Last week in StarMag, Nurindah Yunos who works in the children's area of one of the largest bookstores in Malaysia highlighted the problems that bookshops face:
I witness many acts of rudeness every single day, especially during the weekends. It wouldn't surprise me if I get a heart attack one day! Many kids step on books, handle them roughly land even tear the pages or steal the free gifts that come with some books. And what do the parents do? Nothing. Sometimes I feel like screaming at them, telling them we are a business entity and not some public library! My favourite response is to go up to the misbehaving child and say loudly: “Hey dear, please handle the book nicely and pass it to me after you are finished with it. And if you damage the book, mummy or daddy will have to pay for it.” When the parents hear the word “pay'“, they always tell their kids to put the books back on the shelves. We have tourists asking us why we wrap all our books. Well, we have no choice. Until our people know how to appreciate books, we will have to keep wrapping them up. Once, my colleague saw a girl tear a page from a magazine. When she asked the girl to pay for it, guess what, the mother argued that her child didn’t do it. When that didn't work, the woman insisted on paying only for the page that her daughter tore. Hello? If I tore your dress, can I just pay for that bit that was torn? Sorry, but I always feel like laughing out loud when people say we Malaysians have good manners and are civilised.And this week another bookstore employee calling herself Helpless Bookworm took up the theme:
For bookstore staff, weekends and public holidays are a constant headache, no thanks to selfish customers who disrespect books and other people’s property. In short, the whole store becomes a “tsunami-stricken” zone.

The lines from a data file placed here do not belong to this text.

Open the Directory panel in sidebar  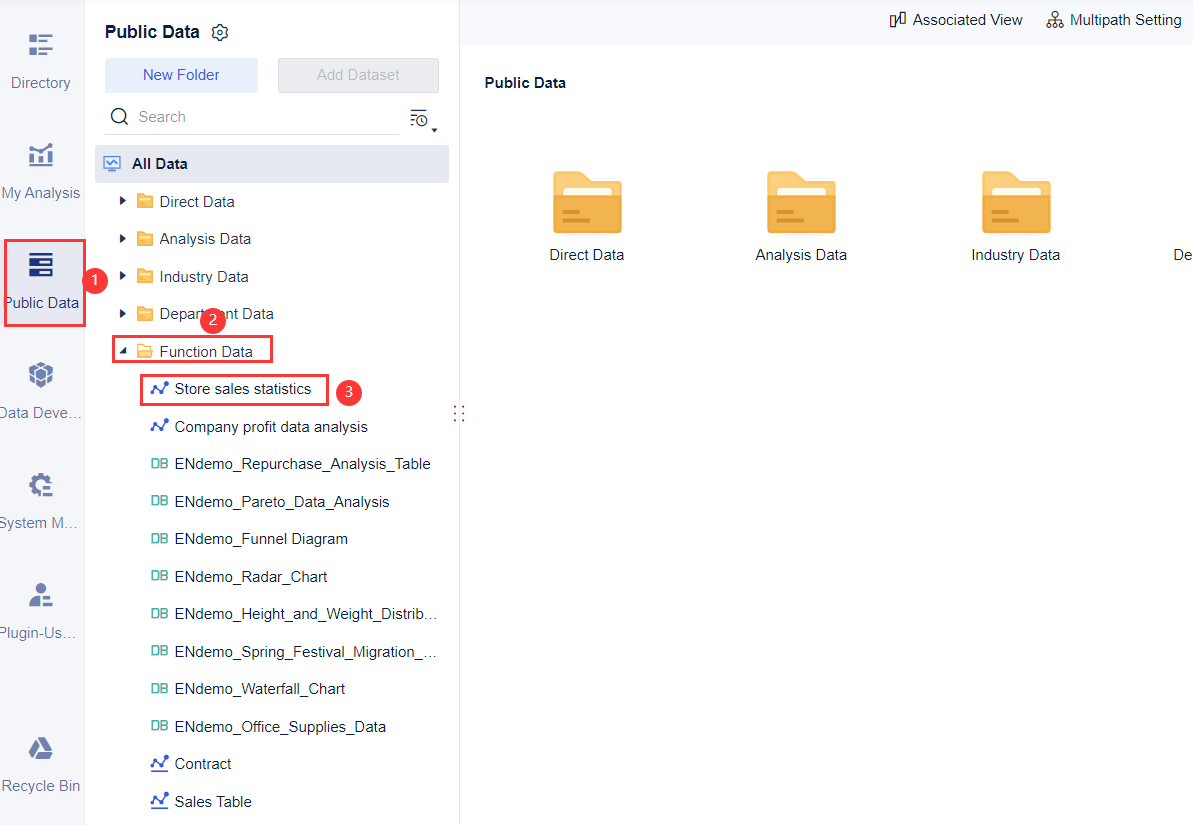coord(40,60)
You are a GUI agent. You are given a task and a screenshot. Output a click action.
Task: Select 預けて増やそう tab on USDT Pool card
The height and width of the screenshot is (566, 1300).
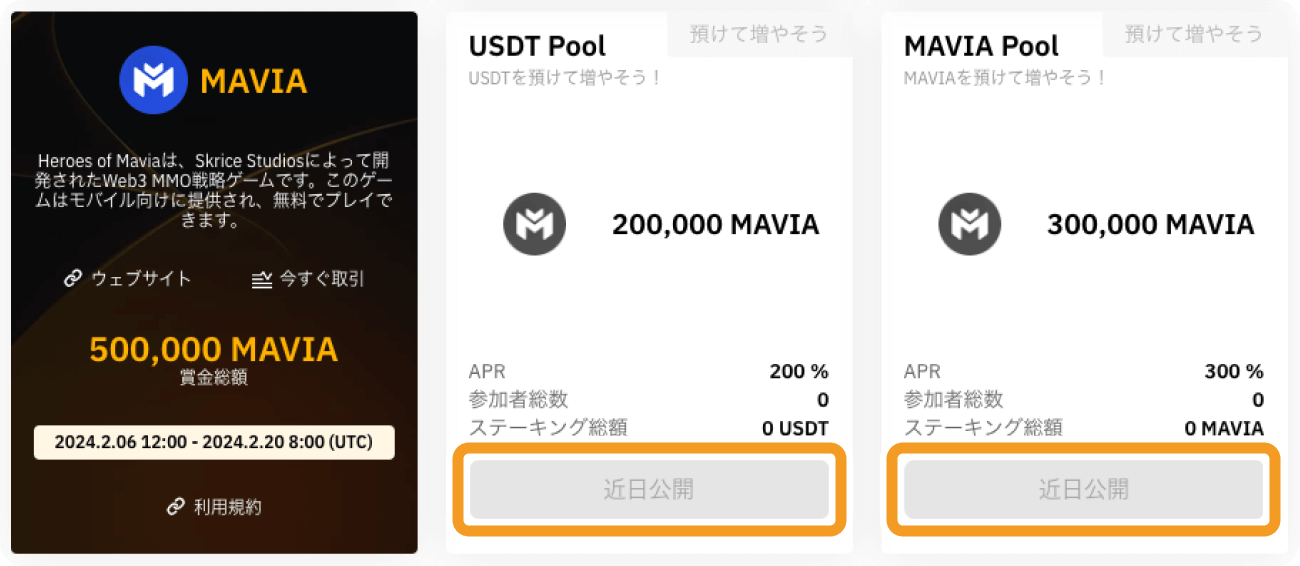pyautogui.click(x=759, y=33)
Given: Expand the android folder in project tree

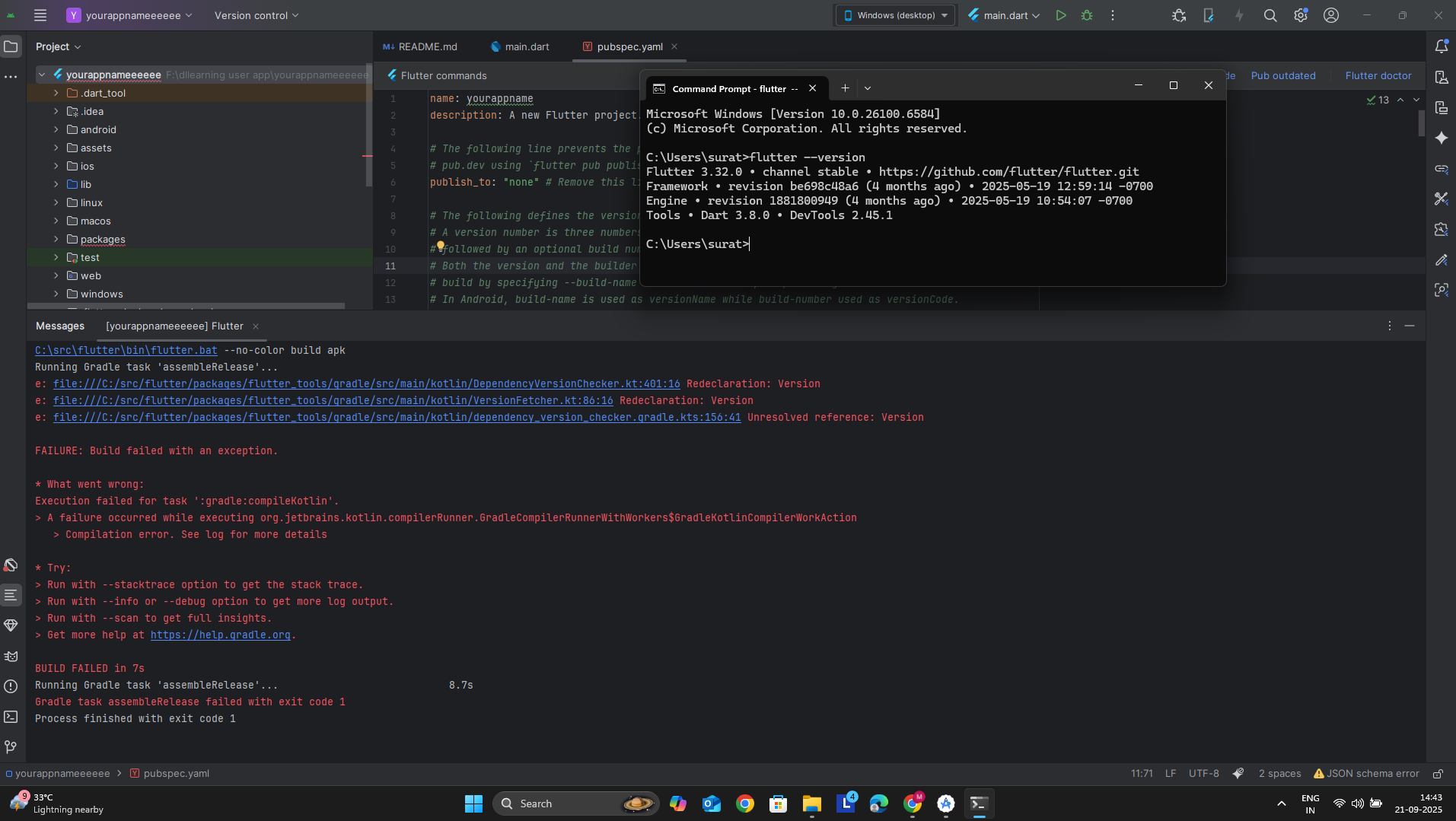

Books and magazines get strewn everywhere. It is an eyesore to see them on tables and display shelves, or atop rows of books. ... Despite the reminder to “Please ask staff for assistance to unwrap this book/ magazine”, some readers will tear off the plastic covers then stuff them in any available space. Some parents obligingly unwrap books for their children. One mother had the audacity to utter the four-letter word to an employee who advised her not to do so – right in front of her young son. And, to rub salt in a wound, parents let their little “terrors” meddle with buttons, fragile gadgets and playing cards by themselves. No supervision at all. Some adults have been caught switching the price tags of items. There are cases of customers camouflaging an expensive book with the jacket of a lower-priced one. You don’t need rocket science to understand why there are so many missing and damaged pages and items in the store. For instance, audio books with no compact discs. During one stock-check exercise, we found a rotting chicken bone stashed behind some books! There also were books with visible water stains, rendering them a total loss. Having experienced all these, I have no qualms about blaming irresponsible parents for their rude children.The April 2005 issue of MPH's Quill magazine had photographs of stock ruined by customers (below - click to enlarge):
In the same issue Renee Koh writes about the need to respect books:
Damaged books means losses to bookstores, which in turn translates into even lower margins, and in the end, it is you, the genuine customers who will loose out, whether price-wise or because all the books will be wrapped up...Customers need a course in book-browsing etiquette, it seems. Or maybe we should just shrink-wrap the errant ones!